-- What needs to be done --
Copy the data below line for line, leaving every word, number and symbol unchanged.

-- Entries for locating text and elements --
_____

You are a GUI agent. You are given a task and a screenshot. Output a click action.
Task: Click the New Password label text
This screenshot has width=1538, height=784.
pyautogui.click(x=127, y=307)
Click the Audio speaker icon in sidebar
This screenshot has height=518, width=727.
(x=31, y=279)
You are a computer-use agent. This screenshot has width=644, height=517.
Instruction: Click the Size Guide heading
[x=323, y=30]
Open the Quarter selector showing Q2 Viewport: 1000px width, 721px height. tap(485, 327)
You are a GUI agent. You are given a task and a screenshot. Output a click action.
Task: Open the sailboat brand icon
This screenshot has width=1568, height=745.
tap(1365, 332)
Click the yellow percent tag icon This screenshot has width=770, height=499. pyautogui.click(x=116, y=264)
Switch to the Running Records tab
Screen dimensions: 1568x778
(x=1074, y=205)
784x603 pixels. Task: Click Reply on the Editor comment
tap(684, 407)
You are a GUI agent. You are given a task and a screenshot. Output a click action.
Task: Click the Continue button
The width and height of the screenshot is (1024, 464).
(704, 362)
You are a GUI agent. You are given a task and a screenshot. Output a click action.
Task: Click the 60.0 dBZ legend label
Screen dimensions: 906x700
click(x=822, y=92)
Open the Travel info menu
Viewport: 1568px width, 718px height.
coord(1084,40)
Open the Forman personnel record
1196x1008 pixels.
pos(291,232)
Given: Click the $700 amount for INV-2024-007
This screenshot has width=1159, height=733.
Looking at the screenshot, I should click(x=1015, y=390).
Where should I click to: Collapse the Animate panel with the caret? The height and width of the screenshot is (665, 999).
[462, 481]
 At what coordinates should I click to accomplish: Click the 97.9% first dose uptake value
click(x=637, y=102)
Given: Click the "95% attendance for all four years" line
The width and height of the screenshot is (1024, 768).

_____

-- Solution to this problem --
You are a GUI agent. You are given a task and a screenshot. Output a click action.
Task: Click the New Password label text
This screenshot has width=1538, height=784.
pyautogui.click(x=127, y=307)
Click the Audio speaker icon in sidebar
This screenshot has height=518, width=727.
(x=31, y=279)
You are a computer-use agent. This screenshot has width=644, height=517.
Instruction: Click the Size Guide heading
[x=323, y=30]
Open the Quarter selector showing Q2 Viewport: 1000px width, 721px height. tap(485, 327)
You are a GUI agent. You are given a task and a screenshot. Output a click action.
Task: Open the sailboat brand icon
This screenshot has width=1568, height=745.
tap(1365, 332)
Click the yellow percent tag icon This screenshot has width=770, height=499. pyautogui.click(x=116, y=264)
Switch to the Running Records tab
Screen dimensions: 1568x778
(x=1074, y=205)
784x603 pixels. Task: Click Reply on the Editor comment
tap(684, 407)
You are a GUI agent. You are given a task and a screenshot. Output a click action.
Task: Click the Continue button
The width and height of the screenshot is (1024, 464).
(704, 362)
You are a GUI agent. You are given a task and a screenshot. Output a click action.
Task: Click the 60.0 dBZ legend label
Screen dimensions: 906x700
click(x=822, y=92)
Open the Travel info menu
Viewport: 1568px width, 718px height.
coord(1084,40)
Open the Forman personnel record
1196x1008 pixels.
pos(291,232)
Given: Click the $700 amount for INV-2024-007
This screenshot has width=1159, height=733.
Looking at the screenshot, I should click(x=1015, y=390).
Where should I click to: Collapse the Animate panel with the caret? The height and width of the screenshot is (665, 999).
[462, 481]
 At what coordinates should I click to accomplish: Click the 97.9% first dose uptake value
click(x=637, y=102)
Given: Click the "95% attendance for all four years" line
The width and height of the screenshot is (1024, 768).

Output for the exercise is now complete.